In the listing, determine how many lines contain "Chat". The reply is that number alone.

- Opening Delimiter -

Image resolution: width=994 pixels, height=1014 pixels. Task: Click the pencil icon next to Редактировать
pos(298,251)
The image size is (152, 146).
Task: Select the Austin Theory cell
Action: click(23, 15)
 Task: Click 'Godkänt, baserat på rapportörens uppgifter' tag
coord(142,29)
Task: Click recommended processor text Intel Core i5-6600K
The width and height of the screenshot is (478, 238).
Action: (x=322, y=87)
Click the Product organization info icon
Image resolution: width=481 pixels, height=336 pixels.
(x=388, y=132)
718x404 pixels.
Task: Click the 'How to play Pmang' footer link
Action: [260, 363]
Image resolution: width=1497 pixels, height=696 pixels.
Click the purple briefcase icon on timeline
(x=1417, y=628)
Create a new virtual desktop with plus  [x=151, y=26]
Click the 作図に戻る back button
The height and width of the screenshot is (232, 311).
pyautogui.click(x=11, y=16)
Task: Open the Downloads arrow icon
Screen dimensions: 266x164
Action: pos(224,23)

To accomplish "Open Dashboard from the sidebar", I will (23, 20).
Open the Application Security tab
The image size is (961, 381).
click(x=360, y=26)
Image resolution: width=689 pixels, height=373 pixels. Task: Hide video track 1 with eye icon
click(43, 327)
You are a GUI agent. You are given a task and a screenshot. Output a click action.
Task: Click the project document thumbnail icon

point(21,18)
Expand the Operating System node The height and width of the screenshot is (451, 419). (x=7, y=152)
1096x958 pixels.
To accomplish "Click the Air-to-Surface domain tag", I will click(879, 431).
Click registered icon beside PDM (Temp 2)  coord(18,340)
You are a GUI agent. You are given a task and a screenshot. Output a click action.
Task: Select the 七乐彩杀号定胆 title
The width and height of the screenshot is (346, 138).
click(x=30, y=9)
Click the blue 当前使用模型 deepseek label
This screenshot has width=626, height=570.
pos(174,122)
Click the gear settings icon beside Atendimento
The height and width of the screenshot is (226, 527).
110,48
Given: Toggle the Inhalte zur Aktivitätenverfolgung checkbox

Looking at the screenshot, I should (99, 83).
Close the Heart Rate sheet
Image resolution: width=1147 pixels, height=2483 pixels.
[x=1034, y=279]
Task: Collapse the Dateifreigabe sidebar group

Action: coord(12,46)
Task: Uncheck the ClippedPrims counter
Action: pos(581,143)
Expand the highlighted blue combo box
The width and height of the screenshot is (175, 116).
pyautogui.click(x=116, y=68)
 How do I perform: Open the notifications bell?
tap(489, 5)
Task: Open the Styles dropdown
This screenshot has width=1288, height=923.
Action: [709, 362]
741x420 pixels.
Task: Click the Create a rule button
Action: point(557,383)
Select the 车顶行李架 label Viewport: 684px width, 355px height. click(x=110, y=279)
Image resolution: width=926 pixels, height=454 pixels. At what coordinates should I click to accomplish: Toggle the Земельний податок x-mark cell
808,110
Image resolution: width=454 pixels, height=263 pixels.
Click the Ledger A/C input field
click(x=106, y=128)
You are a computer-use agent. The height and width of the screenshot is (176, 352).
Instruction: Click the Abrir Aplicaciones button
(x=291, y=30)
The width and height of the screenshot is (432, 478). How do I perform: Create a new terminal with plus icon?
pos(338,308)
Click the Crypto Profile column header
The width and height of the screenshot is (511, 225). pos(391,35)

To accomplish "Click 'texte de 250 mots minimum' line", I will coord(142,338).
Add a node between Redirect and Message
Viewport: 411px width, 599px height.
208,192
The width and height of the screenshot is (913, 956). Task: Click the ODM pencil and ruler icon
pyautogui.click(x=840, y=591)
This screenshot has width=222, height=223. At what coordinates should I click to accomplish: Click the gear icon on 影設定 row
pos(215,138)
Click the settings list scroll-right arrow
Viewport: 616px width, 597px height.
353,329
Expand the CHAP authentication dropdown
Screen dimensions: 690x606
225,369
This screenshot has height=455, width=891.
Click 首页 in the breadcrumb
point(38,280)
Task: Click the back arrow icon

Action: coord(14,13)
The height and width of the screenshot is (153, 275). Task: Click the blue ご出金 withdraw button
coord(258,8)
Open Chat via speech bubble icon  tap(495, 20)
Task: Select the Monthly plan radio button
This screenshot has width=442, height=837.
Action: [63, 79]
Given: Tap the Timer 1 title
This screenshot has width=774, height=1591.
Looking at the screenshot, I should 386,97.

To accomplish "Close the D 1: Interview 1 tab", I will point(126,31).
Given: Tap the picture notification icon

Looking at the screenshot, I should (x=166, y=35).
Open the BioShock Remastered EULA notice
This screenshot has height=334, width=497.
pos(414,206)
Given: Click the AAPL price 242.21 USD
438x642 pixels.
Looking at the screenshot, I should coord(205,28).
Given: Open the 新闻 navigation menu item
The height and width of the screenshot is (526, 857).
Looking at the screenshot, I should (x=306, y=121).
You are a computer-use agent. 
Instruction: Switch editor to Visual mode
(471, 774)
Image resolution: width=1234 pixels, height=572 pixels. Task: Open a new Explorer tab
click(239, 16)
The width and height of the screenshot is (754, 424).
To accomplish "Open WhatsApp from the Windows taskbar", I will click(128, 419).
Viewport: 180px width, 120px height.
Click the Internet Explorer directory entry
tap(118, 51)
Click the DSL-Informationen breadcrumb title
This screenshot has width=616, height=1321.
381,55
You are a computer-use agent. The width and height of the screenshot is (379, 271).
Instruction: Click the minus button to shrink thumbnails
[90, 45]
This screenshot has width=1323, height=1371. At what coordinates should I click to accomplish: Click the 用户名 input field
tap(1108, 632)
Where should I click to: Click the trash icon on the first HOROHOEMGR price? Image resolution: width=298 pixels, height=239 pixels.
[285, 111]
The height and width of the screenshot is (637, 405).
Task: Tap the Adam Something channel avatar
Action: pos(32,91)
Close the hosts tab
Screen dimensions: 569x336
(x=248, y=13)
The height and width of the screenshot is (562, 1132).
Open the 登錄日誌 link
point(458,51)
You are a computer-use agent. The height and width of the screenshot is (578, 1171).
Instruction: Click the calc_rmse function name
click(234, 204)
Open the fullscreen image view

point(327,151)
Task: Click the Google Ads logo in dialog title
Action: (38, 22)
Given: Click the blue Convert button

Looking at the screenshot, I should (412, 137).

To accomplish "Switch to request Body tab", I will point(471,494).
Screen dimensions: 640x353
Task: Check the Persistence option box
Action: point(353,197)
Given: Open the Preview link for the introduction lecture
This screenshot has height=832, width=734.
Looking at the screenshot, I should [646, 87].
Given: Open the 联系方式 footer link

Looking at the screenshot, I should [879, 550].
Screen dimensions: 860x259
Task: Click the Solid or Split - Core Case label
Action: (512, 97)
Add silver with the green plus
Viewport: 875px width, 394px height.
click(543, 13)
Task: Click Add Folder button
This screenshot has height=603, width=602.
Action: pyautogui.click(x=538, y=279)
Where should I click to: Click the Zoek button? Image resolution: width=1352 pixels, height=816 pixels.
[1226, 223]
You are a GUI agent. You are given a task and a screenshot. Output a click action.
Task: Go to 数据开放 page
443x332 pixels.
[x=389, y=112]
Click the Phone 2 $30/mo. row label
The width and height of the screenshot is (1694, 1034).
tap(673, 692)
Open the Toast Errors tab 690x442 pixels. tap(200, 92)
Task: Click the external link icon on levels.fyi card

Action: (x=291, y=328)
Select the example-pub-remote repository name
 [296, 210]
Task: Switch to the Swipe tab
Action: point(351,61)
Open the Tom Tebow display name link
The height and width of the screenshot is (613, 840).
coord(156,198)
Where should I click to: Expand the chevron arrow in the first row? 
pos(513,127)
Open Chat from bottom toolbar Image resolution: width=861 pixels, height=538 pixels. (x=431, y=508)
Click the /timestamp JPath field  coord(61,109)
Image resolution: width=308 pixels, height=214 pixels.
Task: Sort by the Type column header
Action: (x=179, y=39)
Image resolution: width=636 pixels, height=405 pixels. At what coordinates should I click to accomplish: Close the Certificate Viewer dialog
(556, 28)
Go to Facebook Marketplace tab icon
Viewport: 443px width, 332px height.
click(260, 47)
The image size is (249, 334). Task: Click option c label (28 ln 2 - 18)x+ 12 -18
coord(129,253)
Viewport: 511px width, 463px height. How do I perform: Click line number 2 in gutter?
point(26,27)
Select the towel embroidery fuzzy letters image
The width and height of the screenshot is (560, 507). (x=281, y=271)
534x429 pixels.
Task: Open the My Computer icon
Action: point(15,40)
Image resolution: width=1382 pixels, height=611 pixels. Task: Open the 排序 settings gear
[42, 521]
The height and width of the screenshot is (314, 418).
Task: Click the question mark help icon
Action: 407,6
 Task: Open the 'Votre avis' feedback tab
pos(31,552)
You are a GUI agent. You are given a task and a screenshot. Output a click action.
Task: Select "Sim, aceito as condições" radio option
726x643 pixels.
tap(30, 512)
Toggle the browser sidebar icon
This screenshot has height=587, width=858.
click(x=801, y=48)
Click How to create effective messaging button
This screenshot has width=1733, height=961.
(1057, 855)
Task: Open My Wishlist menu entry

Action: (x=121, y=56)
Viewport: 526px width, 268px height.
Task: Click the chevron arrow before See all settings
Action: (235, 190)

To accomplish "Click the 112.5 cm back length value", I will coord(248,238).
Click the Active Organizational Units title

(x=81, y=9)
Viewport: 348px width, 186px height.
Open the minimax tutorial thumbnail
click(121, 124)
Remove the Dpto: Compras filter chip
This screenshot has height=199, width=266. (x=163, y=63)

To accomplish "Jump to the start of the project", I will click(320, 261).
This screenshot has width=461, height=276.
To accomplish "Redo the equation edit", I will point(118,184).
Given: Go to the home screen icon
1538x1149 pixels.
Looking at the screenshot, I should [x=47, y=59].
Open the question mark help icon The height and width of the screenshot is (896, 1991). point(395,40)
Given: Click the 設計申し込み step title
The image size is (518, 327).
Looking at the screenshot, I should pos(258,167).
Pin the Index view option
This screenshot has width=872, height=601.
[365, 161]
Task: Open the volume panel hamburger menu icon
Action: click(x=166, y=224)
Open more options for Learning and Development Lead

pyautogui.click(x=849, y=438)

- Closing Delimiter -

Final answer: 2